Hi, At Fri, 9 Nov 2007 16:08:02 +0900, David Flanagan wrote in [ruby-core:13326]: > >> Q1) In step 1 above, should the default primary encoding come from the > >> locale environment variables (LC_ALL, LC_CTYPE, and LANG) instead of > >> defaulting to ASCII? > > > > It's planned, but we have no mappings from locale name to > > encoding name. Attached is a quick hack I tried the week > > before last. > > Did you consider nl_langinfo(CODESET)? It needs setlocale() to be called before it, which sets global state. > Your code looks good to me, > except that you don't check LC_CTYPE. Is it your intent to be > conservative and assume ASCII unless the locale explicitly specifies an > encoding name following a .? You're not going to choose either EUC-JP > or SJIS as the default for Japanese locales? Forgotten, thank you. I changed locale_encoding() as following.

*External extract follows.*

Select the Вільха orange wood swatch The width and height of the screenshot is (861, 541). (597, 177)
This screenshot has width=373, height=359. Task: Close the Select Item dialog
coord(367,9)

static rb_encoding * locale_encoding(void) { static const char *const langs[] = {"LC_ALL", "LC_CTYPE", "LANG",}; const char *lang, *at; int i, len, idx = 0; char buf[32]; rb_encoding *enc; for (i = 0; i < sizeof(langs) / sizeof(langs[0]); ++i) { if (!(lang = getenv(langs[i]))) continue; if (!(lang = strchr(lang, '.'))) continue; at = strchr(++lang, '@'); if ((len = (at ? at - lang : strlen(lang))) >= sizeof(buf) - 1) continue; MEMCPY(buf, lang, char, len); buf[len] = 0; idx = rb_enc_find_index(buf); if (idx < 0 && len > 3 && (strncasecmp(buf, "euc", 3) == 0 || strncasecmp(buf, "utf", 3) == 0) && buf[3]) { MEMMOVE(buf + 4, buf + 3, char, len - 2); buf[3] = '-'; idx = rb_enc_find_index(buf); } enc = rb_enc_from_index(idx); if (enc) return enc; } return rb_enc_default(); }
-- Nobu Nakada